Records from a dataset
_ _ _ _ _
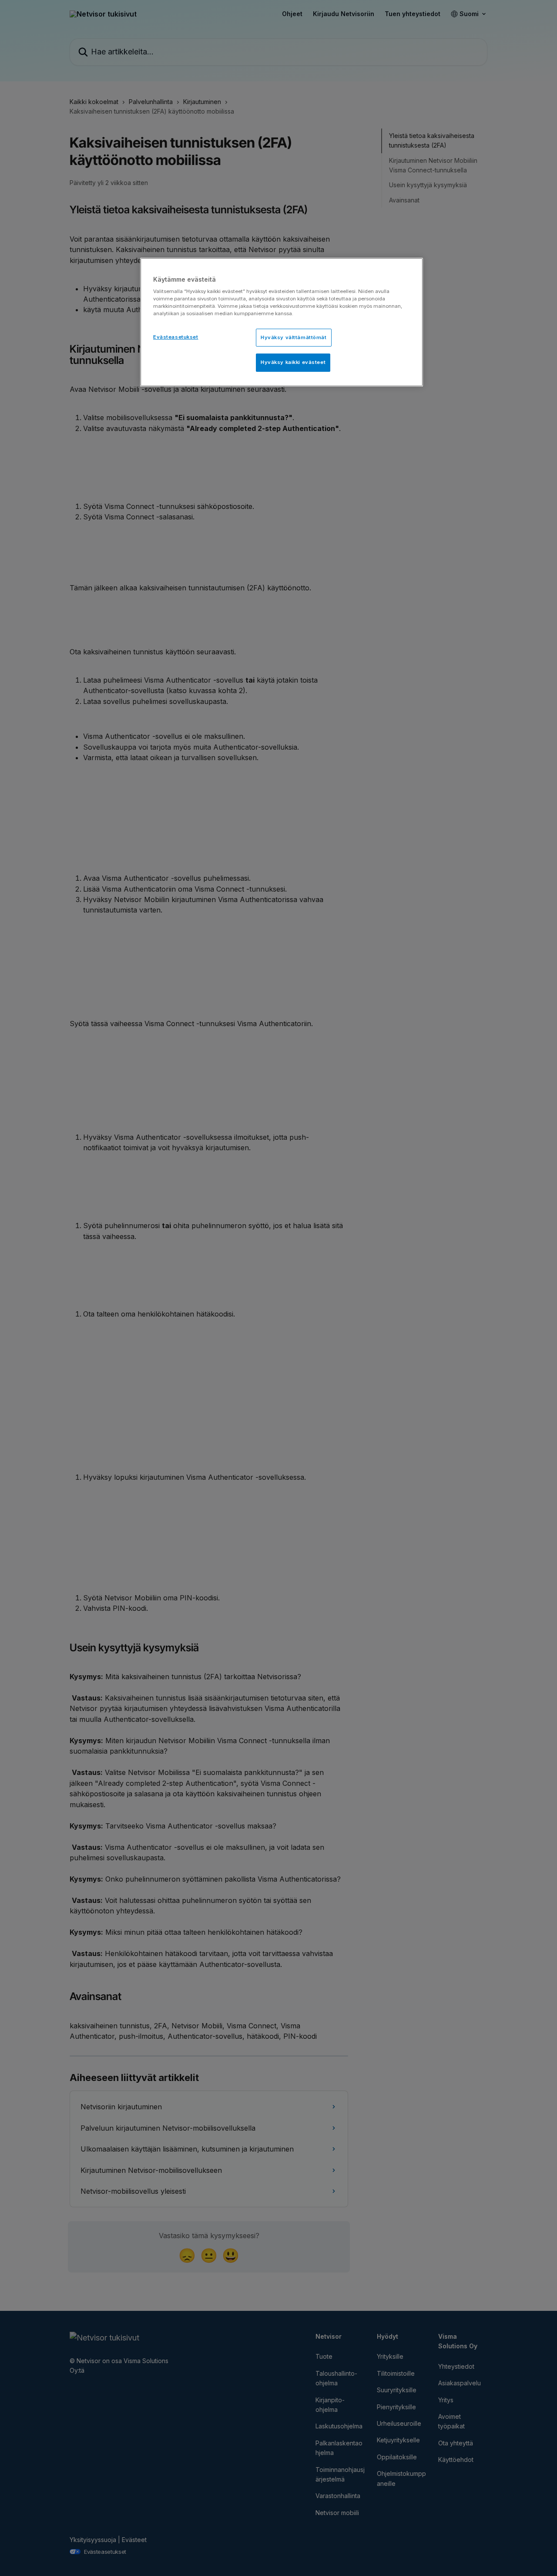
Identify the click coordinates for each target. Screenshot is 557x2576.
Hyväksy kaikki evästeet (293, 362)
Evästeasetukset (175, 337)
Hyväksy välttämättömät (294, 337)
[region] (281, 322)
_ _ _ _ _
§ Work task: Output every entry above verbatim, but leave out the pictures.

§ Solution to the exercise:
Identify the click coordinates for each target. Screenshot is 557x2576.
Hyväksy kaikki evästeet (293, 362)
Evästeasetukset (175, 337)
Hyväksy välttämättömät (294, 337)
[region] (281, 322)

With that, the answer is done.